:: The request ::
From the listing below, pick out and copy every line containing the string "action". Case counts.

:: Input ::
-- BEGIN --
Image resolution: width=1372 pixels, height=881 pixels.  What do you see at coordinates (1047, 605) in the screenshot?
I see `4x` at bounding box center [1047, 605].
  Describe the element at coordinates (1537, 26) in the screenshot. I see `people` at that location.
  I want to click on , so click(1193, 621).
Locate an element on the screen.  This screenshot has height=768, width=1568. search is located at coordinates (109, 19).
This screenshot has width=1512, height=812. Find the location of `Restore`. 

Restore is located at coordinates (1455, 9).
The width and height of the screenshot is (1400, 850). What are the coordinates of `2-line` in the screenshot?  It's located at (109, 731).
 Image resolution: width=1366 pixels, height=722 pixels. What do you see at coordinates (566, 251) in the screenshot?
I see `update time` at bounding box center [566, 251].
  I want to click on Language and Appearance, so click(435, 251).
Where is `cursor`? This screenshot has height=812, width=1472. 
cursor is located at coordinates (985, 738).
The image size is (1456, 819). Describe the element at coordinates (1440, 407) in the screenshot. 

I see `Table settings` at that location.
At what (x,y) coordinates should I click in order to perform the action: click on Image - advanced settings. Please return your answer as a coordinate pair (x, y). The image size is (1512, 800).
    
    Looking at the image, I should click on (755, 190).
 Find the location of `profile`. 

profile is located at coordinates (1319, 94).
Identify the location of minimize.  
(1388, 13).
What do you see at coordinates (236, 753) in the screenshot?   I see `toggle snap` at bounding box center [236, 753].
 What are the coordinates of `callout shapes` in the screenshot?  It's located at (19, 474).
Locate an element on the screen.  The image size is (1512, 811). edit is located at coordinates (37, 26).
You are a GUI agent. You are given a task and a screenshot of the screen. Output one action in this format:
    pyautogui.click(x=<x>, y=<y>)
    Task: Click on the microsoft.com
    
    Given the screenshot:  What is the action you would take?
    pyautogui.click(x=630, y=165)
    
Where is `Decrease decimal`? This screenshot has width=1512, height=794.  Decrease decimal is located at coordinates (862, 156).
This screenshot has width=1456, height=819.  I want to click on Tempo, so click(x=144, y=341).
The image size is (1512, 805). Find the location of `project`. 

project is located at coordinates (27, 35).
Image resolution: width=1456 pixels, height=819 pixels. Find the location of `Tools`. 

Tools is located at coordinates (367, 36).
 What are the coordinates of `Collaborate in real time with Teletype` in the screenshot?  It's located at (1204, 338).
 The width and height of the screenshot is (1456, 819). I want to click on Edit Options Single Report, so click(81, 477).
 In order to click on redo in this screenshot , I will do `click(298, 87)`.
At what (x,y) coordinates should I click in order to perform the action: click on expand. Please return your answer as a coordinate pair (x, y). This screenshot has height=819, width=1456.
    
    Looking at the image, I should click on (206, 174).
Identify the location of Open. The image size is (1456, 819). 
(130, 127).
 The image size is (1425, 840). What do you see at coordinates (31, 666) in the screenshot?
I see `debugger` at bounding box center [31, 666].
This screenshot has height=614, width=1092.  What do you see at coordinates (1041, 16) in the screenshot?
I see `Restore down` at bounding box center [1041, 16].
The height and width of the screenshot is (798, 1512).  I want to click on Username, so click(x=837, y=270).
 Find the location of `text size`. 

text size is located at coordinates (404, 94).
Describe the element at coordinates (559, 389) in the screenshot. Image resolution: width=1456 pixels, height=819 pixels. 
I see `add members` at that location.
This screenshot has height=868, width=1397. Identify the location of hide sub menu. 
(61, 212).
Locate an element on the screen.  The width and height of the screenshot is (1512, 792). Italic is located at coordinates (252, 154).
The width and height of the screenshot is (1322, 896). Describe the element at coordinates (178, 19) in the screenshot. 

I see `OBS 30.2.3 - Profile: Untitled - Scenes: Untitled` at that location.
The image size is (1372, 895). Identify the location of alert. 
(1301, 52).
-- END --
:: Exercise output ::
At what (x,y) coordinates should I click in order to perform the action: click on Image - advanced settings. Please return your answer as a coordinate pair (x, y). The image size is (1512, 800).
You are a GUI agent. You are given a task and a screenshot of the screen. Output one action in this format:
    Given the screenshot:  What is the action you would take?
At what (x,y) coordinates should I click in order to perform the action: click on expand. Please return your answer as a coordinate pair (x, y). This screenshot has height=819, width=1456.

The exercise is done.